A legacy of the Games: life-saving defibrillators
Paralympic sledge hockey players push themselves to win. If they push too hard, they know they are protected because first aid workers have automatic external defibrillators on hand.
Some 300 defibrillators were donated to the Games by the company Medtronic, costing between $1,500 and $35,000 each.
As the Olympics and Paralympics come to an end, those defibrillators will find a new home -- 350 groups from across Canada have applied to get the equipment for free.
VANOC medical director Dr. Mike Wilkinson said he hopes the defibrillators will save a few lives.
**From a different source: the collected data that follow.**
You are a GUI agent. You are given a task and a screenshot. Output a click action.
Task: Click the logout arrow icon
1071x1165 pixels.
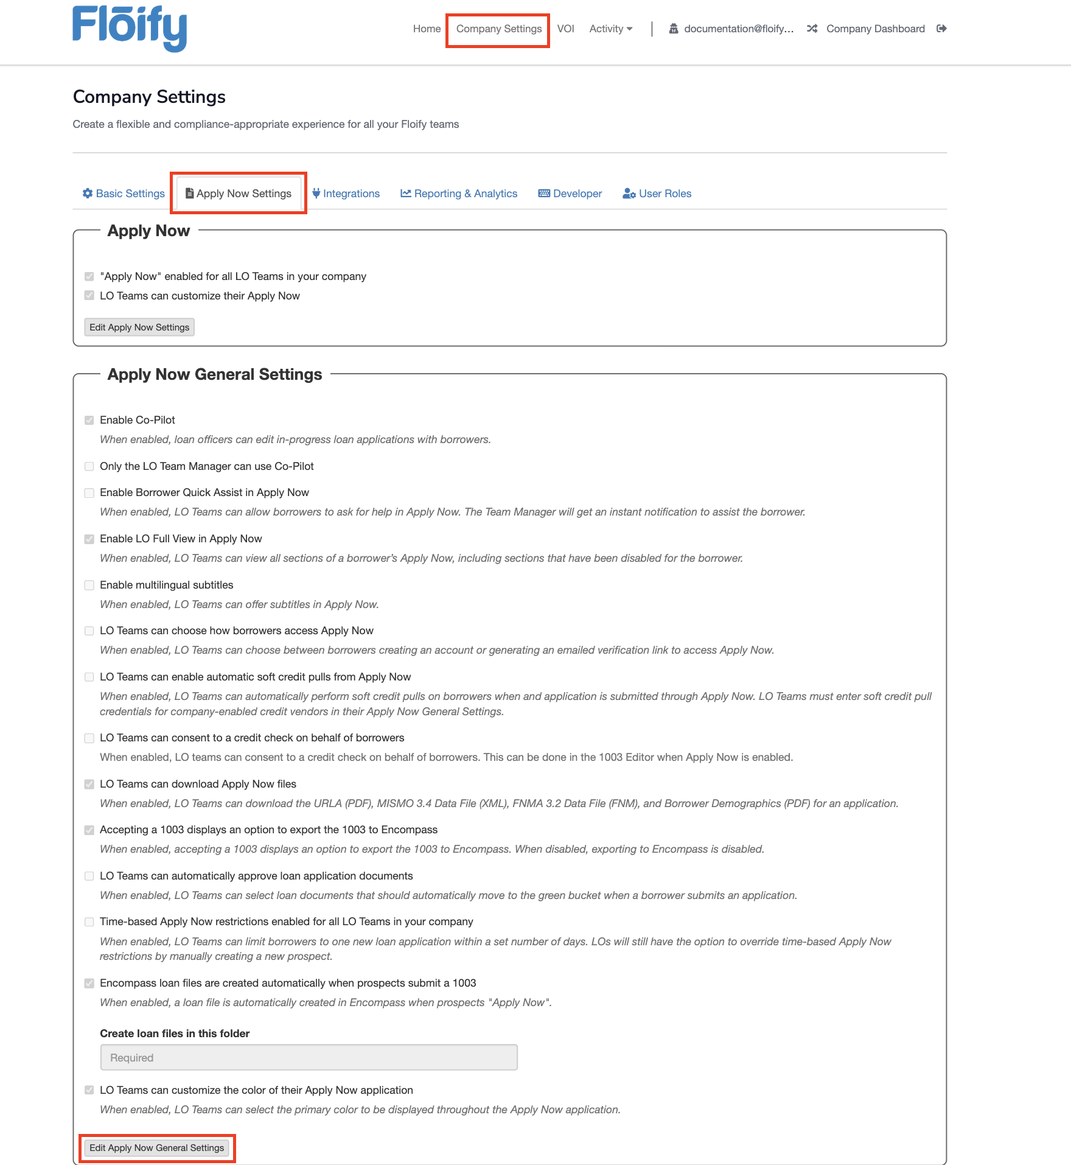pyautogui.click(x=941, y=29)
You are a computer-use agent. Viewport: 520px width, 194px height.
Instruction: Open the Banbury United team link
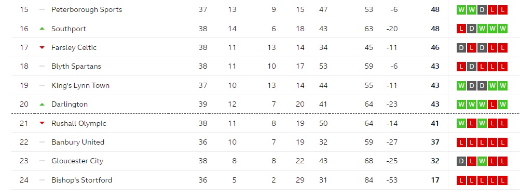click(x=78, y=142)
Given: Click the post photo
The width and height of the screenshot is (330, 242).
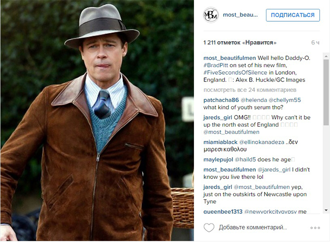Looking at the screenshot, I should coord(97,121).
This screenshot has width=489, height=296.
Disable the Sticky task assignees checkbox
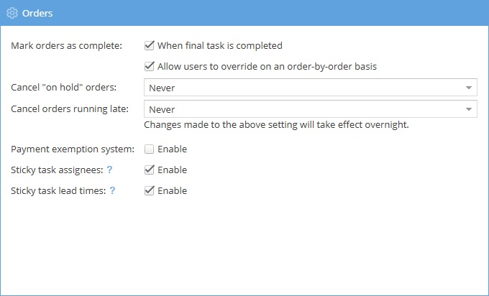coord(150,170)
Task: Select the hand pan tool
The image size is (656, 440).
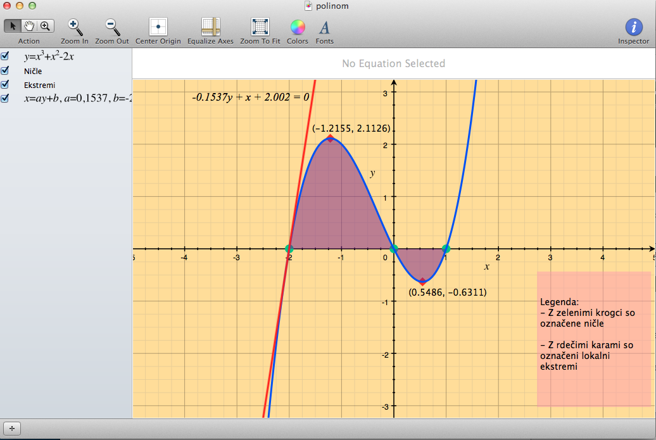Action: click(28, 26)
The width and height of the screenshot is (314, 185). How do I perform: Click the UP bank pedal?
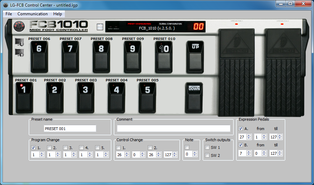pos(195,57)
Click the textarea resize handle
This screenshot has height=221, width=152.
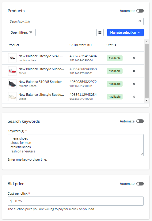(142, 154)
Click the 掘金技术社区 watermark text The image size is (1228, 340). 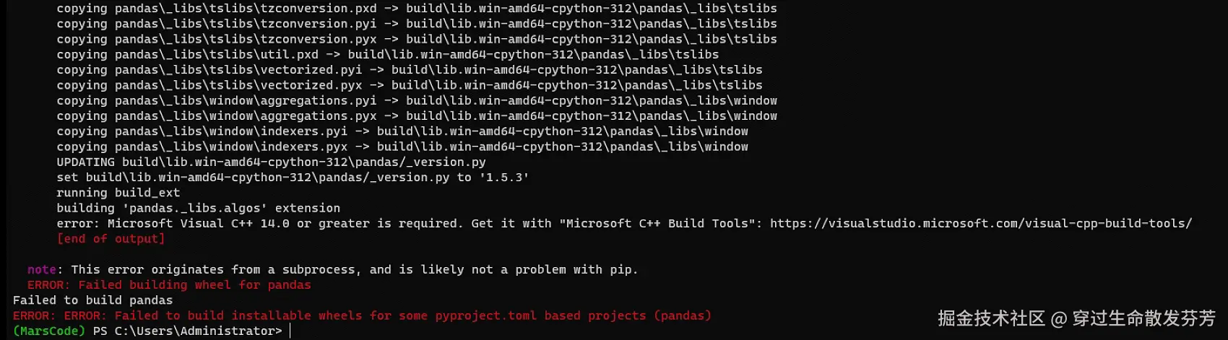pyautogui.click(x=990, y=318)
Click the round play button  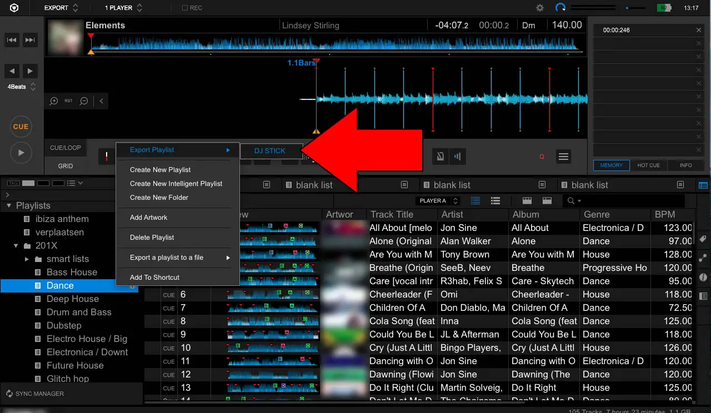[21, 153]
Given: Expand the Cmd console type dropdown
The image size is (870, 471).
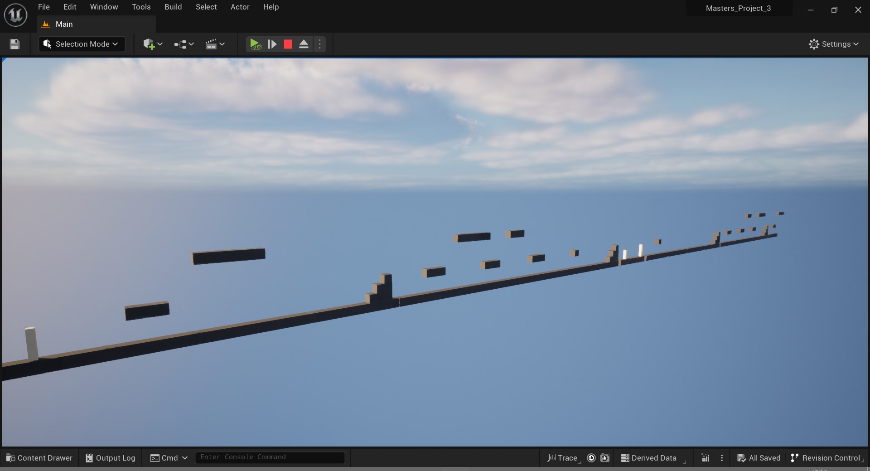Looking at the screenshot, I should pyautogui.click(x=169, y=458).

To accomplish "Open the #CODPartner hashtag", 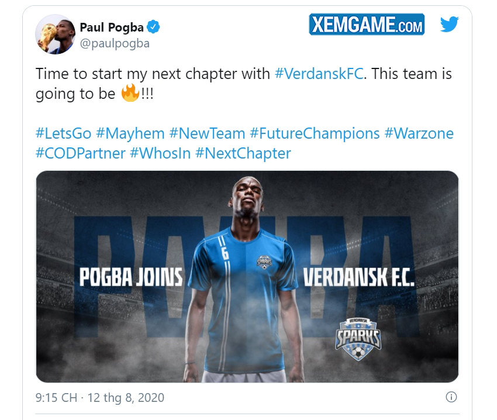I will click(x=81, y=153).
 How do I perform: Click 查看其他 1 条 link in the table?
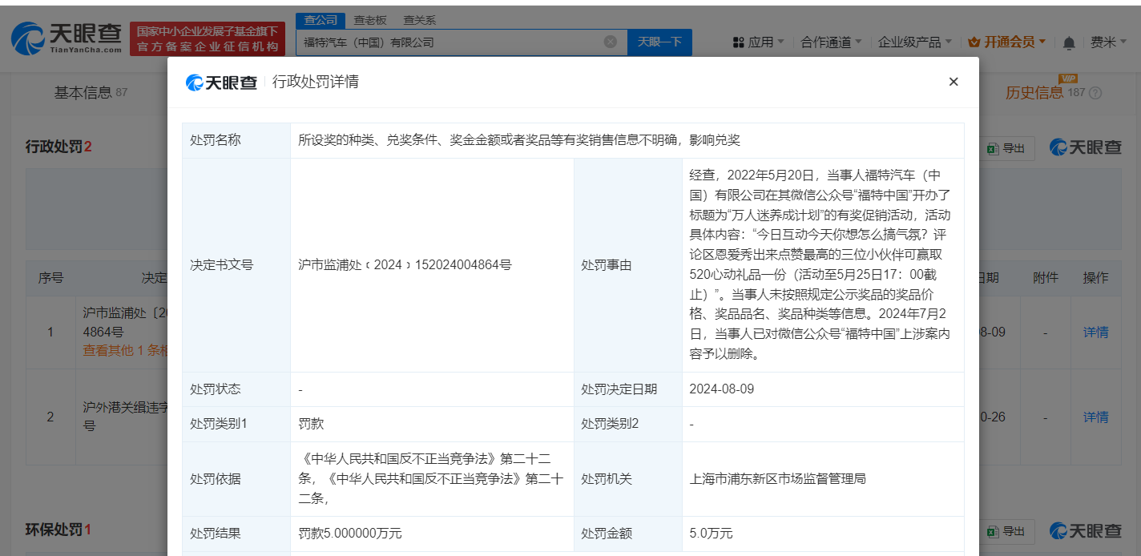[117, 350]
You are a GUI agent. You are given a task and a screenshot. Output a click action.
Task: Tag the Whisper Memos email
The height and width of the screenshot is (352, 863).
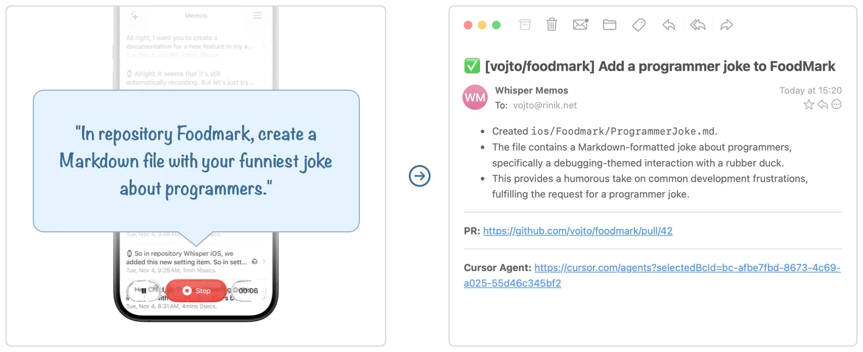coord(639,25)
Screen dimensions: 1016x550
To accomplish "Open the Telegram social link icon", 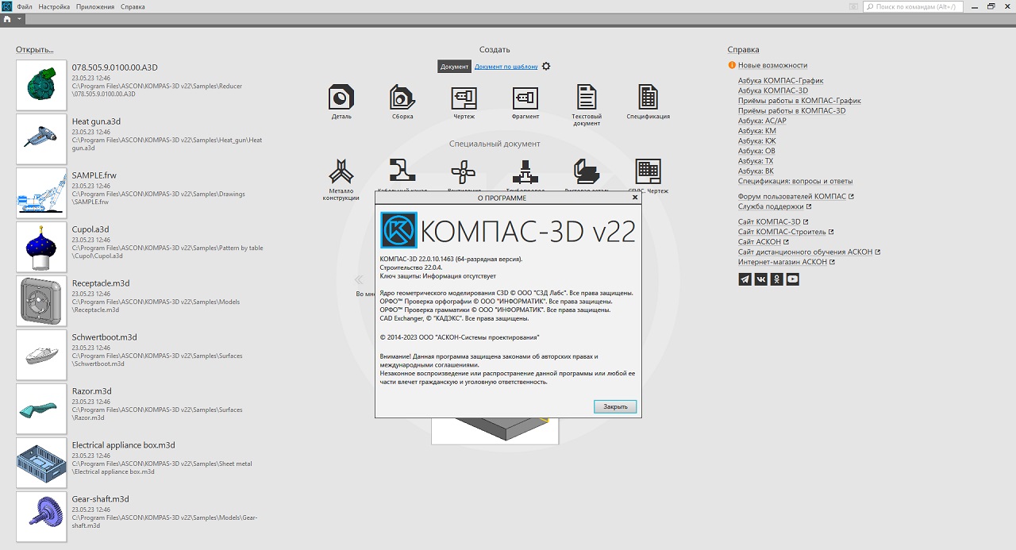I will point(745,279).

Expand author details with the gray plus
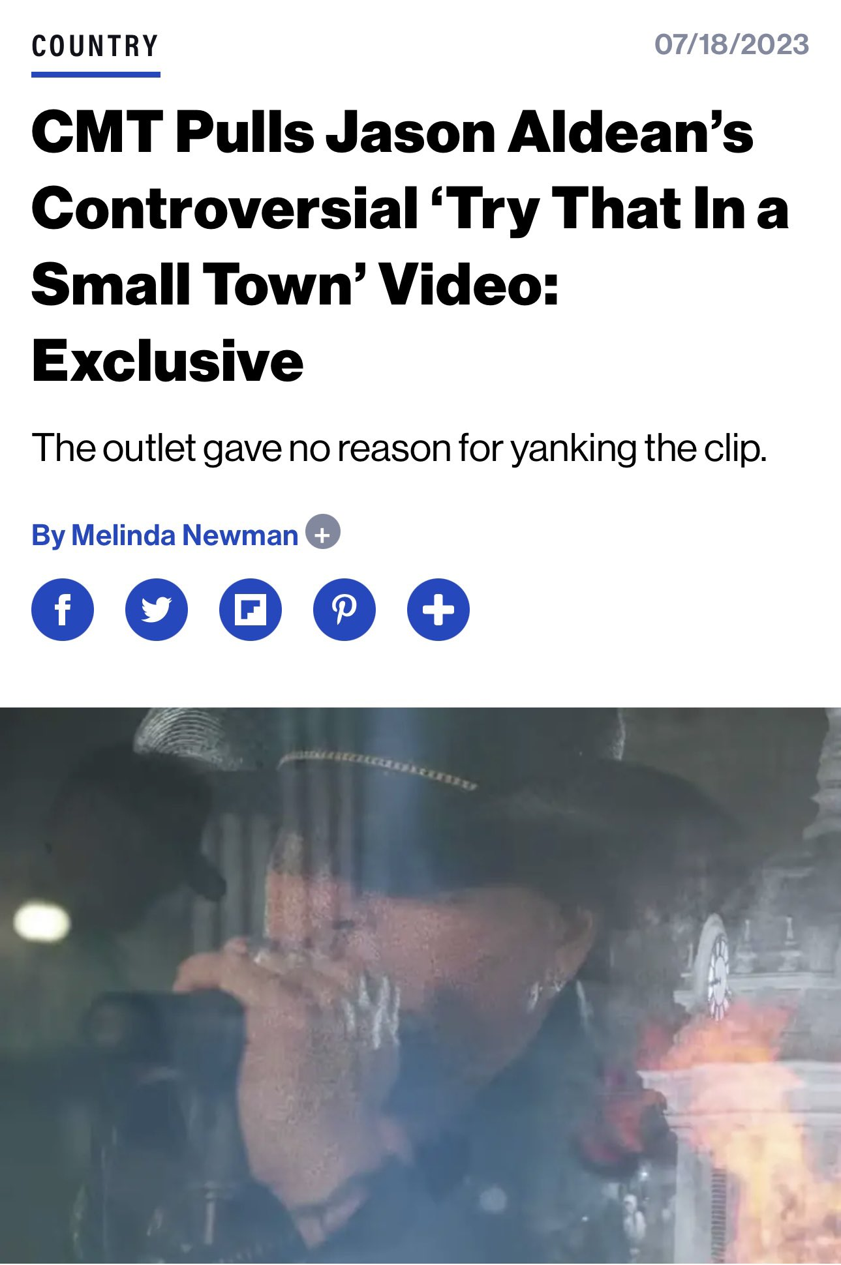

"If the legacy coming out of the Games is that we're saving lives, then we've achieved what we set out to do," Wilkinson said.
So far, the demand has surprised even the organizers.
"They were slow to come in, and then we got overwhelmed," Medtronic's Shelly Parker told CTV News.
Some 20 public schools from across the Lower Mainland are hoping to receive one.
But the opportunity appears to be passing North Vancouver school district by.
Years after refusing an offer of a free defibrillator upon the death of 15-year-old David Badger at Argyle secondary, none of the district's schools even applied for the equipment.
"People tend to be afraid of it, so they tend to throw up a few hurdles," Parker said. "The cost of the defibrillator, or the cost of training, or the liability…. But all of those things are very easily taken care of."